Gastrópoda is based on the voracious appetite of snails and their propensity to munch on photographs and invitations. Delegated as authors by definition, these little molluscs lacerate the paper to the point that they reveal the entrails of the material, repository of chemical or digital images. They offer a parallel to our role as image consumers: we constantly take and retake various images, stealing them, ingesting them, and recycling them like the snails do, using our postmodern and post-photographic tools such as social networks and other media. It is the vestiges of this never-totally-completed consumption that Fontcuberta’s images show.

Trauma closes the loop, returning to the materiality of the image as the physical and chemical trace that has for the most part been abandoned in favour of digital. Fontcuberta has appropriated images from archives. These images, damaged by time, stained, accumulating the traces of chemistry gone rogue, show the raw material of photography, the image resulting from a densification of silver salts produced by the effect of light. In that sense, this last opus is related to Constellations – or to other, older series, such as Ría de Bilbao (1993–94), in which, on the background of images of an industrial area of Bilbao soon to be destroyed to make room for the Guggenheim Museum, he superimposes photograms of objects found on this cleared site.

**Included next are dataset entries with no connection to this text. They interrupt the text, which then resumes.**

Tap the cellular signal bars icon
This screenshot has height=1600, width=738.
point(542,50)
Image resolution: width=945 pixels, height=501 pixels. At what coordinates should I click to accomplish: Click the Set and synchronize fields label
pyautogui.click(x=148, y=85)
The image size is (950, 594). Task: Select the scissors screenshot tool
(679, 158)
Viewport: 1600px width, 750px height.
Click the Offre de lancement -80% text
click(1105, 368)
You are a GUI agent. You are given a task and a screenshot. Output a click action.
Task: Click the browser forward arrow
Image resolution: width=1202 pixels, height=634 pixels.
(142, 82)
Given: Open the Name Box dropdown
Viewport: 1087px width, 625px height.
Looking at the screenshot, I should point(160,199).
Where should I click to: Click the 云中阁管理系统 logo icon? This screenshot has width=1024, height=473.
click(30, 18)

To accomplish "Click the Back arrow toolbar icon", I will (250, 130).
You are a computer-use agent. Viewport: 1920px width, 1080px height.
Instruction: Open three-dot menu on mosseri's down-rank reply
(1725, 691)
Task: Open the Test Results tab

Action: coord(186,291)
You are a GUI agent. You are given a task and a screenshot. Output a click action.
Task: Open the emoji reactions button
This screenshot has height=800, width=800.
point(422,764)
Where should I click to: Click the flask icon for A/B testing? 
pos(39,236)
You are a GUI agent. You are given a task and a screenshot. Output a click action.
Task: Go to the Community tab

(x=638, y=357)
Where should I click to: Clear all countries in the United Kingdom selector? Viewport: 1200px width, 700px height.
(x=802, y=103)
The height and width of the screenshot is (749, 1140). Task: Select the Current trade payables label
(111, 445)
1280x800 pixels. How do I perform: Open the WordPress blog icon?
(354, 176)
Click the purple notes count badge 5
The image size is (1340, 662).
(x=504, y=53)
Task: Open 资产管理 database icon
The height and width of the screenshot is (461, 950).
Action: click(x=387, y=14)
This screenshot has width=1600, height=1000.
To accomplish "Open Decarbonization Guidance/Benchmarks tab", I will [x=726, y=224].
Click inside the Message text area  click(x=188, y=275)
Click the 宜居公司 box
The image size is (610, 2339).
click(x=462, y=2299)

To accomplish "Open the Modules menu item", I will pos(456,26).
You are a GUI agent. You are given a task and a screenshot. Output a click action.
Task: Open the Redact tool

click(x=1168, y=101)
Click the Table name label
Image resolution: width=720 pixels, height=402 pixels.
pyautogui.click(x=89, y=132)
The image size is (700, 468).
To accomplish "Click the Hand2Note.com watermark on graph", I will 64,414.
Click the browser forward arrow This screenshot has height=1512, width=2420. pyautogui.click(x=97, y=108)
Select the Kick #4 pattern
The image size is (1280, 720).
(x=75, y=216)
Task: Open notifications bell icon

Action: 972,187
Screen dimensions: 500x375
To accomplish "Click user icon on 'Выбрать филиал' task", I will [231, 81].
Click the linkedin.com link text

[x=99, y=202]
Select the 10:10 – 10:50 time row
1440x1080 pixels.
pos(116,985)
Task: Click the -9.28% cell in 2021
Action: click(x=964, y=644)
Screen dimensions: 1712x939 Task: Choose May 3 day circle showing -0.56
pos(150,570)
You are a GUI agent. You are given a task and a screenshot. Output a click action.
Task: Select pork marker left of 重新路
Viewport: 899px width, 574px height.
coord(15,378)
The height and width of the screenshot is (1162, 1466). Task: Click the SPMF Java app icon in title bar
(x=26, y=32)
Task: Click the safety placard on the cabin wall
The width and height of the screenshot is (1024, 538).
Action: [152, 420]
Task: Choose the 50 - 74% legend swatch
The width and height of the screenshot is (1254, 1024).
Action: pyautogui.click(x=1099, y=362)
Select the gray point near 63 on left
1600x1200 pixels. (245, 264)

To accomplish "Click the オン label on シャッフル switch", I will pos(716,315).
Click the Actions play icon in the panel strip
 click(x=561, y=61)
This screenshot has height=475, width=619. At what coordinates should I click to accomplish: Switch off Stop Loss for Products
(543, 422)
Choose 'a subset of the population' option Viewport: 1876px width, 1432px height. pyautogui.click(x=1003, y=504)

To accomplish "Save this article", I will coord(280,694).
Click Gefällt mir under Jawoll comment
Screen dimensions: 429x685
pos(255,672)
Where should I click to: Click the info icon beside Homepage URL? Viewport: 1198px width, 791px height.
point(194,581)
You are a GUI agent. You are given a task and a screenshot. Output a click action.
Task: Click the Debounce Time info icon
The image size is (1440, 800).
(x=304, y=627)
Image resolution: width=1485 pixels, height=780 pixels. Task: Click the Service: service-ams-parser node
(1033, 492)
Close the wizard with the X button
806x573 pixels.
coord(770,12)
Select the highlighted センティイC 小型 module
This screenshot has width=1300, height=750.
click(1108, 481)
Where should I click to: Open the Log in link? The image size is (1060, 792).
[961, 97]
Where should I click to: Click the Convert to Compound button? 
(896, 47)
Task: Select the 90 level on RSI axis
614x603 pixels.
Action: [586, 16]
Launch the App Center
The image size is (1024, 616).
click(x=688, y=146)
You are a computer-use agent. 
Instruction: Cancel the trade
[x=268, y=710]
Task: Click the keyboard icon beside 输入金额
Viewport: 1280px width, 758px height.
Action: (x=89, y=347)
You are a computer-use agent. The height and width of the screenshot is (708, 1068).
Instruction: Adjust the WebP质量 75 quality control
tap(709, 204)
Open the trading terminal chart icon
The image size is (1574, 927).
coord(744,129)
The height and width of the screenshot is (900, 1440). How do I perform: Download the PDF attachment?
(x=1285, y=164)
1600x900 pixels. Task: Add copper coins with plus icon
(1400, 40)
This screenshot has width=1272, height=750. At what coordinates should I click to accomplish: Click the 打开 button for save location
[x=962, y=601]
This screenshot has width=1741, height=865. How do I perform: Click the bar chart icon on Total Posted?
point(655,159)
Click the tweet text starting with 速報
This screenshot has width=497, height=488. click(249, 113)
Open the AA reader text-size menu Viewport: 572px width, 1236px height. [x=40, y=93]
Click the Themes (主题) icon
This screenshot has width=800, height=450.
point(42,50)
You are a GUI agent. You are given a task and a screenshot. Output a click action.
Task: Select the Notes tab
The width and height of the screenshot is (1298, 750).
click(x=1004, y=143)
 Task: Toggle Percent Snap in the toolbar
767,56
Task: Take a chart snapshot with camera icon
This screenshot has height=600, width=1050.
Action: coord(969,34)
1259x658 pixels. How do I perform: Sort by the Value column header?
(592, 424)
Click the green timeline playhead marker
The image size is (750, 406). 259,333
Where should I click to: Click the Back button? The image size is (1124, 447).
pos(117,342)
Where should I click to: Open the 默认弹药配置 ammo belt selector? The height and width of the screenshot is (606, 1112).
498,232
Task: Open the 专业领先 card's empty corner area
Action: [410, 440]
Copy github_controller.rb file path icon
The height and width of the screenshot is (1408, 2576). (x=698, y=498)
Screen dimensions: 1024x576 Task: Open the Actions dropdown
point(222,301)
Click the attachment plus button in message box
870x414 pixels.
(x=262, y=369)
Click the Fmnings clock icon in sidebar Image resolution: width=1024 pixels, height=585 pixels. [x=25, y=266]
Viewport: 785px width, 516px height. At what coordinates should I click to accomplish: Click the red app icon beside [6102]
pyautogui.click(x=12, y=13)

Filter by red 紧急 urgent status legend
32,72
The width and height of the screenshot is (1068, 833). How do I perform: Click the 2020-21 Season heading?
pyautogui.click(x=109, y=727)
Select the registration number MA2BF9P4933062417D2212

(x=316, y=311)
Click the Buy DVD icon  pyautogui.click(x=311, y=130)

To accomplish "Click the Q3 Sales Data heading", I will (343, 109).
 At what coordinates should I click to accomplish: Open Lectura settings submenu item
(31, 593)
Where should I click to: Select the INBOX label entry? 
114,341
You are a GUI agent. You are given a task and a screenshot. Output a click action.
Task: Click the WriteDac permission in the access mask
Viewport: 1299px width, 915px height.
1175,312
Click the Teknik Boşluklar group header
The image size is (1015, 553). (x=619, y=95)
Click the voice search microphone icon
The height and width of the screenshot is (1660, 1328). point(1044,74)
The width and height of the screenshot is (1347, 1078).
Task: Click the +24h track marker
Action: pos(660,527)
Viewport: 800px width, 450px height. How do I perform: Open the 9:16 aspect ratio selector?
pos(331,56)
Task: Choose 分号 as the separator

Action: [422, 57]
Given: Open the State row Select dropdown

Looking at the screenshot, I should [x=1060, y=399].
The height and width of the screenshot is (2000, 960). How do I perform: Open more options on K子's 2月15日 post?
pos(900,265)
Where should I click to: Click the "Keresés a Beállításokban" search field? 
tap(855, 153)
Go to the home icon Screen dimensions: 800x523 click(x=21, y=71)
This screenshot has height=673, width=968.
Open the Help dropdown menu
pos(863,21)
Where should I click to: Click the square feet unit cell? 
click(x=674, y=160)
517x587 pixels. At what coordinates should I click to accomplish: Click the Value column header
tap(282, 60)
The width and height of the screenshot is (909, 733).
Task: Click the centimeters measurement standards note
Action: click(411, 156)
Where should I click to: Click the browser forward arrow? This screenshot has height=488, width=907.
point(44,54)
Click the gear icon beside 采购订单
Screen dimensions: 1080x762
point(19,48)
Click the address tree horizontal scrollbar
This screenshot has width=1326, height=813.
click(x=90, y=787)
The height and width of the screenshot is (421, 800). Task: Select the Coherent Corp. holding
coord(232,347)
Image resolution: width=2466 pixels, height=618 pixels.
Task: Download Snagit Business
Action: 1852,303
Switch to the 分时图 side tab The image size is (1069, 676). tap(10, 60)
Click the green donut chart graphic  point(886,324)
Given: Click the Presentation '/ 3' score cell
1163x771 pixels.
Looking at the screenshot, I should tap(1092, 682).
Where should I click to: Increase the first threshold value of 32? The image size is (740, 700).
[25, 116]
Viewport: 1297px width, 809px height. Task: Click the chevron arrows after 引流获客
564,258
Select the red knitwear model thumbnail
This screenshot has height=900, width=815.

From these images with a high potential for nostalgia to those in Trauma is just one step. Except that in the more recent series, this introspection on the material of photography appears against the background of upheavals revealed by postphotography – of which Fontcuberta is one of the developers (in the photographic sense) – like a sort of autopsy performed on the still-warm body of the mother lode.

Translated by Käthe Roth

1 The exhibition was organized jointly by Galerie Occurrence and Centre VU in Quebec City. It was at Galerie Occurrence from May 26 to July 4, 2017, and then at Centre VU from September 9 to October 15, 2017. Gastrópoda and Blow Up Blow Up are also exhibited at Matane during the Festival PHOS in September and October 2017. A catalogue, with an essay by Mona Hakim (Granollers: Roca Umbert Fàbrica de les Arts, 2017), accompanies the exhibition.

 

In his work, Joan Fontcuberta explores the effects of the real and the capacity for truth generated by the technological image, in order to denounce the authoritarian discourses regarding information and knowledge. His other subjects include nature and the functions of the image in digital culture. His work has been shown in and is collected by major international institutions and has won numerous awards. Aside from his work as a visual artist, Fontcuberta has a multifaceted career as teacher, writer, and exhibition curator. Pandora’s Camera, his most recent book on photography, has just been published in French, at Éditions textuel, under the title Le boîtier de Pandore. La photographie après la photographie.

Sylvain Campeau contributes to numerous Canadian and European magazines. He is the author of Chambre obscure: photographie et installation, Chantiers de l’image, and Imago Lexis, as well as five books of poetry. He has also curated thirty exhibitions.